Ce ne fut pourtant pas sans un léger malaise qu’Arabella vit approcher le moment où il lui faudrait avouer sa supercherie.
Un soir, dans la chambre à coucher, Jude dormait à moitié, pendant qu’Arabella se déshabillait devant la glace. Elle s’amusait au jeu des fossettes artificielles qui devenaient de plus en plus rares, depuis la noce. Jude aperçut son reflet dans le miroir.
– Ne faites pas cela, Arabella, dit-il tout à coup.
Elle se prit à rire.
– Seigneur !... Je vous croyais endormi. Vous avez l’air déconcerté. Ce n’est rien.
– Qui vous a enseigné cela ?
– Personne... Je réussissais mieux quand j’étais à la brasserie. Maintenant ça ne va plus. J’ai trop engraissé.
– Je ne tiens guère à ces fossettes.
– D’autres hommes pensent autrement.
– Peu m’importe ce que pensent les autres. Mais comment connaissez-vous leur goût ?
– J’en ai entendu parler quand j’étais fille de brasserie.
– Ah ! je m’explique votre critique de la bière falsifiée, le soir où nous nous sommes arrêtés à l’auberge. Je croyais qu’avant votre mariage vous aviez toujours habité chez votre père.
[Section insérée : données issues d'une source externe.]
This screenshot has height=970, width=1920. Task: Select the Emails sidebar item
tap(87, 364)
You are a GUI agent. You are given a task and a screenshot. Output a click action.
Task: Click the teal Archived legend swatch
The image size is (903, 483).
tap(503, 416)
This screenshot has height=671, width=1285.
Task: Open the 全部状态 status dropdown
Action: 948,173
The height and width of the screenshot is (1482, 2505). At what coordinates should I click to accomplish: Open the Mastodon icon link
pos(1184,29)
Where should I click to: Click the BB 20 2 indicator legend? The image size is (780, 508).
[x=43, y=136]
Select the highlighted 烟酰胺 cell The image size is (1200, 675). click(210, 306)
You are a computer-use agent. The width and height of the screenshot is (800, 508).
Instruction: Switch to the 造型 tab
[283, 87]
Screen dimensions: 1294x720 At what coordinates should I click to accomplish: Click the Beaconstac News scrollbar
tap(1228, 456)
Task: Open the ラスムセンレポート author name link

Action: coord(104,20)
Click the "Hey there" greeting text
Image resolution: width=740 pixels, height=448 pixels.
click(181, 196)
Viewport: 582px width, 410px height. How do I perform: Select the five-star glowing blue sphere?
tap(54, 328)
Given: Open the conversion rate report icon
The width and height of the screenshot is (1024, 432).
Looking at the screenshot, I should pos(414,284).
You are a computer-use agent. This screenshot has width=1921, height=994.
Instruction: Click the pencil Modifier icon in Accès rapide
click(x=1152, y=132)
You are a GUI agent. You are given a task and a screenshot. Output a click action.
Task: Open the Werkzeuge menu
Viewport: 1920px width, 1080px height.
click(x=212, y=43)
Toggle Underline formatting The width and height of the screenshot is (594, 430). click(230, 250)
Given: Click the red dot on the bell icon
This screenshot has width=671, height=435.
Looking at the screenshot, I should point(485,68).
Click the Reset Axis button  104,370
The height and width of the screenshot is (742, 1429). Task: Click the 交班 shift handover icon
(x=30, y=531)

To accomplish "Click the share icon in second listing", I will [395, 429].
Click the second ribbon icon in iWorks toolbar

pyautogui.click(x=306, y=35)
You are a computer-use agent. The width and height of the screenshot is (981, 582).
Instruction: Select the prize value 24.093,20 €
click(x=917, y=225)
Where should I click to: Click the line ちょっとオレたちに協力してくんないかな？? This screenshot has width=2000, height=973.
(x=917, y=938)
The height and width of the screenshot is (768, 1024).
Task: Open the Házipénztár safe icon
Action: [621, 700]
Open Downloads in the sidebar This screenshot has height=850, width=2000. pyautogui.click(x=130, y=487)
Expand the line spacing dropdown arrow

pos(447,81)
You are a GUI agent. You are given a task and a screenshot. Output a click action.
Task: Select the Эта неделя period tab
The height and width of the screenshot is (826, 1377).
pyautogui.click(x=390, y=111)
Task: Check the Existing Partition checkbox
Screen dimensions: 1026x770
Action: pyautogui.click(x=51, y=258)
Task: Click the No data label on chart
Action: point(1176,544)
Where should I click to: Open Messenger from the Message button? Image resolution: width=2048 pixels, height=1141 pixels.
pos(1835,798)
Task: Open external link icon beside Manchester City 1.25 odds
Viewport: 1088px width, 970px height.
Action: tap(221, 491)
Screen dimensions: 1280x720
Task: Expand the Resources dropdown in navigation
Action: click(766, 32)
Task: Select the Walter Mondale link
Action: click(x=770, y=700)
– Vous auriez dû voir que j’étais un peu plus distinguée qu’une simple campagnarde. Il n’y avait pas grand-chose à faire à la maison, et cela m’impatientait.
– Vous allez avoir beaucoup d’occupation, maintenant, ma chère.
– Que voulez-vous dire ?
– Eh bien... et la petite layette ?
– Oh !
– Dites, quand l’enfant viendra-t-il ?
– Ne vous en préoccupez pas. Je m’étais trompée.
Il s’assit sur le lit et la regarda.
– Est-ce possible ?
– On peut croire à tort...
– Mais... Comment, sans certitude, avez-vous pu précipiter les choses, me presser, moi, qui n’avais ni meubles, ni argent ?... Oh ! Dieu !
– Mon cher, ce qui est fait est fait.
– Je n’ai plus rien à dire.
Il avait parlé simplement. Le silence retomba entre eux.
Quand Jude s’éveilla le lendemain matin, il lui sembla voir le monde avec des yeux différents.
Il songeait, vaguement et obscurément, qu’il y avait quelque chose de défectueux dans le système social qui annule les plus beaux rêves de travail intellectuel, et interdit à un homme de s’élever et de contribuer par son effort au progrès général de sa génération, parce qu’il a été surpris par un instinct nouveau et passager qui n’a rien de vicieux dans son essence et pourrait tout au plus être considéré comme une faiblesse. Il examinait sa responsabilité, le préjudice causé à Arabella, se demandant si cela justifiait le piège dans lequel il était tombé avec elle pour le reste de leur vie. Il devait peut-être se réjouir que le prétexte immédiat de ce mariage n’eût été qu’un prétexte. Mais le mariage subsistait.